Es difícil, en este momento, librarse del peso que suponen la impunidad reinante ante el fenómeno de la violencia, así como de los procesos congelados, inconclusos o aplazados…
Cualquier reforma de la justicia tiene que ser fruto de la ética y, por tanto, de los derechos fundamentales de la persona humana. Me refiero, muy especialmente, a los derechos de cada uno, de las familias y de los empobrecidos de un mundo que, tantas veces, legisla e imparte justicia a sus espaldas. En el mundo político, que administra, facilita unas veces y entorpece otras, el discurrir de la justicia, es fundamental en este tema un gran acuerdo político que garantice no solo consensos, sino también la calidad y permanencia de la reforma. Sería lamentable que, una vez más, la enésima reforma de la justicia fuera pan para hoy y hambre para mañana. Además del tema ético y de consenso, es preciso alentar un proyecto orgánico y profesionalizado que ayude a superar toda venalidad o interés de troncha. A pesar de los resultados de la Consulta (o, precisamente, en atención a ellos) el Gobierno debería de ejercer en este asunto la mayor de las delicadezas. La sabiduría consiste en saber qué se debe y puede hacer; la virtud, en hacerlo bien.
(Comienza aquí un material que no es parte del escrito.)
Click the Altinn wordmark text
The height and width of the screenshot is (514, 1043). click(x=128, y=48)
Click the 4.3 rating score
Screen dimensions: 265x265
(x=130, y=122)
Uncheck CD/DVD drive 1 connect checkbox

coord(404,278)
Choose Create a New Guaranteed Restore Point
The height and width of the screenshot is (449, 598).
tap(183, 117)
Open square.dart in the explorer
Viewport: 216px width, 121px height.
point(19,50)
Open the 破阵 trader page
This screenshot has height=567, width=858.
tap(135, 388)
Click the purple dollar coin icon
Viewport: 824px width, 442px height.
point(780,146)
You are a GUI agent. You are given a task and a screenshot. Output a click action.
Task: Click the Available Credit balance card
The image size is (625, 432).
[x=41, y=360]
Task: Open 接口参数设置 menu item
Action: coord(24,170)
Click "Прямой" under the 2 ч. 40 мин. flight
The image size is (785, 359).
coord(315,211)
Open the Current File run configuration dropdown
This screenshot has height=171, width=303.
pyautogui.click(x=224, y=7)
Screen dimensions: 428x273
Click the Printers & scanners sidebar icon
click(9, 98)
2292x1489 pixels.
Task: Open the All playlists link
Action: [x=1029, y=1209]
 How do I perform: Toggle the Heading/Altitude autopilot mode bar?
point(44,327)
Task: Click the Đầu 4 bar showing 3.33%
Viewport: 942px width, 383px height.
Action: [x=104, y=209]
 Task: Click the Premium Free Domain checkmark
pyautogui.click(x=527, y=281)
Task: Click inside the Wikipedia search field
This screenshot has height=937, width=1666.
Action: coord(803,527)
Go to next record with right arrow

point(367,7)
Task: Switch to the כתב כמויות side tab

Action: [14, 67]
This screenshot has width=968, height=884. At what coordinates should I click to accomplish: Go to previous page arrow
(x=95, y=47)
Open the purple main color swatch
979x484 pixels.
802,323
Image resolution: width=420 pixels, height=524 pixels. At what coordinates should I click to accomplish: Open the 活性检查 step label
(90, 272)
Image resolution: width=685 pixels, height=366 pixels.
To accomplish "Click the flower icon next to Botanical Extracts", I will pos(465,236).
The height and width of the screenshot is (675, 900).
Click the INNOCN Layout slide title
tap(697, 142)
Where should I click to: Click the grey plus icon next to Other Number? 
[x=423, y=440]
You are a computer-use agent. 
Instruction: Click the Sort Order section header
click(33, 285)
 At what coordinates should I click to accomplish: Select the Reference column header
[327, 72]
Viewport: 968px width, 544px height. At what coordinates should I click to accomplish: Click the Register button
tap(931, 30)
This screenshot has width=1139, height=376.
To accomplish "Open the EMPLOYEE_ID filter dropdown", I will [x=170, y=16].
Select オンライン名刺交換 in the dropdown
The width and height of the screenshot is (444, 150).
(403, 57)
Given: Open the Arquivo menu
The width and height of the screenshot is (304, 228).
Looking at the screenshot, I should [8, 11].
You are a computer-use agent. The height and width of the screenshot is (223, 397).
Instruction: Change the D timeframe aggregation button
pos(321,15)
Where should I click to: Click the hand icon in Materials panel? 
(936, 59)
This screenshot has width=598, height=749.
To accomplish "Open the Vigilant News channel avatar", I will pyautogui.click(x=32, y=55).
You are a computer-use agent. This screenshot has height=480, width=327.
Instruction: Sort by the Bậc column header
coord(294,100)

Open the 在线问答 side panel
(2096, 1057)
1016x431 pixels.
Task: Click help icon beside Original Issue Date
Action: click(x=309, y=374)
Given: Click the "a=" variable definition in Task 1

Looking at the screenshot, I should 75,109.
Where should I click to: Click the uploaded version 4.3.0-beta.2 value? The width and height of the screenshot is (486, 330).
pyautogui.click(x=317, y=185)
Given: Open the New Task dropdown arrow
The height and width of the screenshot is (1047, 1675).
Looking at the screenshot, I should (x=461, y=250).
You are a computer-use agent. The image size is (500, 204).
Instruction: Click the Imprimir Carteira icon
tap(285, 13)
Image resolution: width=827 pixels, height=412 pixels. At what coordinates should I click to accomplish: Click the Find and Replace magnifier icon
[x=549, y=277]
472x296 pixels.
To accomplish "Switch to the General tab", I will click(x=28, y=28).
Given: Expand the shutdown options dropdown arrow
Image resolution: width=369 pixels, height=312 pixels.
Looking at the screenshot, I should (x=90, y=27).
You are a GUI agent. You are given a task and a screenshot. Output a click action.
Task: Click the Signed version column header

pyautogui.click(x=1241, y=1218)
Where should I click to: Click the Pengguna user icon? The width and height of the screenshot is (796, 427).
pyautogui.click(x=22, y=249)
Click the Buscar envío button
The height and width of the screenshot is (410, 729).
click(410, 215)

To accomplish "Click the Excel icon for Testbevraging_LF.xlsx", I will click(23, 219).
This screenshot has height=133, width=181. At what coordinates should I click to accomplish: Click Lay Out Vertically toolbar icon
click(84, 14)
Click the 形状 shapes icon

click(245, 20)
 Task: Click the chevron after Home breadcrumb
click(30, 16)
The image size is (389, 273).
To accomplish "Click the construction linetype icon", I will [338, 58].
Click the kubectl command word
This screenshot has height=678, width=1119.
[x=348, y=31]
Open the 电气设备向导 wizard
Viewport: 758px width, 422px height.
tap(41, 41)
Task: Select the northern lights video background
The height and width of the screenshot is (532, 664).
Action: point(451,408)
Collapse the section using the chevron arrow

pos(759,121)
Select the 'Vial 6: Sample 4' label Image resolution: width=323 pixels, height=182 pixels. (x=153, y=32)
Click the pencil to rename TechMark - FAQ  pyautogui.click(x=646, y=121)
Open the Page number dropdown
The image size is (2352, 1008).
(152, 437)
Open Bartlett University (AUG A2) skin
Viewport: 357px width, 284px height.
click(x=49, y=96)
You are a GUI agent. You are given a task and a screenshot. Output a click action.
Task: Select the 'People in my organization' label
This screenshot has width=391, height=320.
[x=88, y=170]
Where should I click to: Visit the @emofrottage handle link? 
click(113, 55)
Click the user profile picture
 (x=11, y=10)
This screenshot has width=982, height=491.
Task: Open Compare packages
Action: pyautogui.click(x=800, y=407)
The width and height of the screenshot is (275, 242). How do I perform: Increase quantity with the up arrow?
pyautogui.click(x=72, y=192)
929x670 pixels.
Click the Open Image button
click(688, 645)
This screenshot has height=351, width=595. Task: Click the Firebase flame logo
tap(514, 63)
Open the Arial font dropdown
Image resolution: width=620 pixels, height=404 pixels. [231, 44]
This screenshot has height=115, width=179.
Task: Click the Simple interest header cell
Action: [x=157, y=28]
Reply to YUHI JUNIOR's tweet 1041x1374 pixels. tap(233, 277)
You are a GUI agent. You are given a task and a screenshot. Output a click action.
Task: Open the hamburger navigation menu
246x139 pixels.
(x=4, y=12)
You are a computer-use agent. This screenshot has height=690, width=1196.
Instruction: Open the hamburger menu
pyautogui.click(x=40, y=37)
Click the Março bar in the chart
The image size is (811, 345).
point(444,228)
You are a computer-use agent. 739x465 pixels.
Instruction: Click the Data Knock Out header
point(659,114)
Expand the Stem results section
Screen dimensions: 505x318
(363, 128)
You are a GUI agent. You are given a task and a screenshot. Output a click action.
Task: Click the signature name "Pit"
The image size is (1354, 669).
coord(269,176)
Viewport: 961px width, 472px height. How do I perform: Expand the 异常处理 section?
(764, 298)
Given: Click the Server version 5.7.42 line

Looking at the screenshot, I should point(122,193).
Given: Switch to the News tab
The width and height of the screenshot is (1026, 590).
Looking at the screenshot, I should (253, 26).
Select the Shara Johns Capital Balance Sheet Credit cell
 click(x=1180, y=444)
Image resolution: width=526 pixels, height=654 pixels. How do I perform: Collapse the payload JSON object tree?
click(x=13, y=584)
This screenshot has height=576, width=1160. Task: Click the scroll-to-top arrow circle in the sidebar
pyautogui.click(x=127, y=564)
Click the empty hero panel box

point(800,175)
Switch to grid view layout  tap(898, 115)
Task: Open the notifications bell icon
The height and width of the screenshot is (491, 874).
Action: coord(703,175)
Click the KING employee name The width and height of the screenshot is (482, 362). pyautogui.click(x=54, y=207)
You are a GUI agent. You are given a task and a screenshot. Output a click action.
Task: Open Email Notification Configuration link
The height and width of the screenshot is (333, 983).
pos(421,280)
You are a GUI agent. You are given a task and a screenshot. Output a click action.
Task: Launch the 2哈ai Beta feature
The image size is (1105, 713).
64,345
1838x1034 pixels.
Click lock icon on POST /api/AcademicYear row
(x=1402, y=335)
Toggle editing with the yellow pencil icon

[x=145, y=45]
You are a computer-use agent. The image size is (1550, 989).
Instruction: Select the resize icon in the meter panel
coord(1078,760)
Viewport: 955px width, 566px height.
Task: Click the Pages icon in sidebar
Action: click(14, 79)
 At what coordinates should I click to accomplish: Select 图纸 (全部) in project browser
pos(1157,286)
Nuestro país necesita, tanto como el oxígeno y el agua, una justicia proba y transparente. La carencia de justicia siempre va unida a la carencia de derechos, democracia y libertades; incluso, a un justo desarrollo económico y a una clara capacidad de inserción social. Pero no sólo. La falta de justicia incide directamente en la falta de ética de cualquier pueblo, condenado así a ser víctima de sus propios excesos.
La Doctrina Social de la Iglesia nos lo recuerda insistentemente: no hay proyecto válido de persona y de sociedad al margen de la justicia y del bien común de personas, pueblos y culturas. Es lo que el papa Benedicto XVI, en sus encíclicas sociales, llama “desarrollo integral”, ético y solidario. Sin justicia seguiremos anclados en el peor de los atrasos, sometidos a la ley del más fuerte o del más pillo. Y eso no lo deseamos.
Mi viejo profesor de Moral nos decía mirando al cielo: “No se olviden de rezar. Pero cuando lo hayan hecho, miren a la tierra que pisan y pónganse manos a la obra. El bien se desea pero, sobre todo, se hace”.